Photo History of the Hague Footbridge

A wood bridge originally connected Norfolk with the plantations on the other side of Smith's Creek. This bridge may have existed for some two hundred years. The photo below was taken in 1888, a year before a storm washed the old wood bridge away:


In 1891 the steel-riveted Botetourt Street Bridge replaced the old wood bridge. This was about the same time the western portion of Smith's Creek became known as "The Hague." The new bridge, which was paved with oyster shells, carried vehicular traffic and even streetcars between Norfolk and its new suburb of Ghent. The photo below of the Botetourt Street Bridge was taken in 1895:


Section of the 1891 bridge's handrail now in storage at the Chrysler Museum:


Detail of the original handrail pattern:


Photo of Mowbray Arch taken from the bridge in 1902:


Photo of the bridge, circa 1912, taken from the Freemason area, looking toward Ghent. The bridge was paved at some point for more modern vehicular traffic.
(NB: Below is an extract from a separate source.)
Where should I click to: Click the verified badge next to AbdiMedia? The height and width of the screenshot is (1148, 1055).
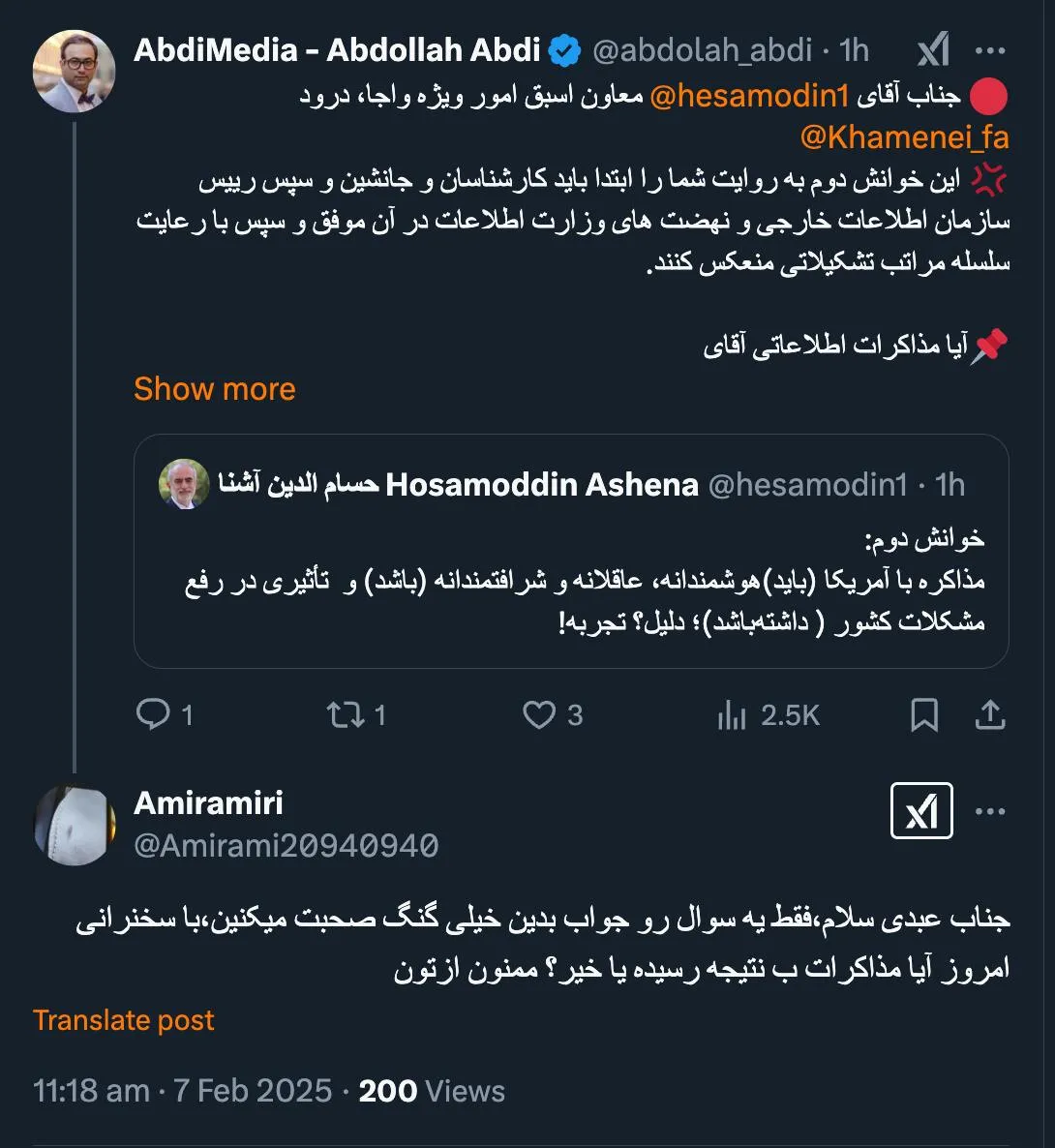[x=566, y=49]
Note, too, the streetcar tracks on the bridge with a streetcar approaching the bridge (on Botetourt Street, just to the right of the Holland House apartment building:


This old photo shows the streetcar tracks and cables in front of the Holland House apartment building where they turned off the bridge to proceed up Botetourt Street:


Circa 1940:


Photo of the bridge in 1956. The streetcar tracks have been removed. In 1963 automobile traffic was discontinued on the bridge too. Only pedestrians and bicycles henceforth:


In 1976 the bridge was replaced with a new, narrower footbridge that incorporated parts from the older bridge to maintain the historical bridge's general appearance.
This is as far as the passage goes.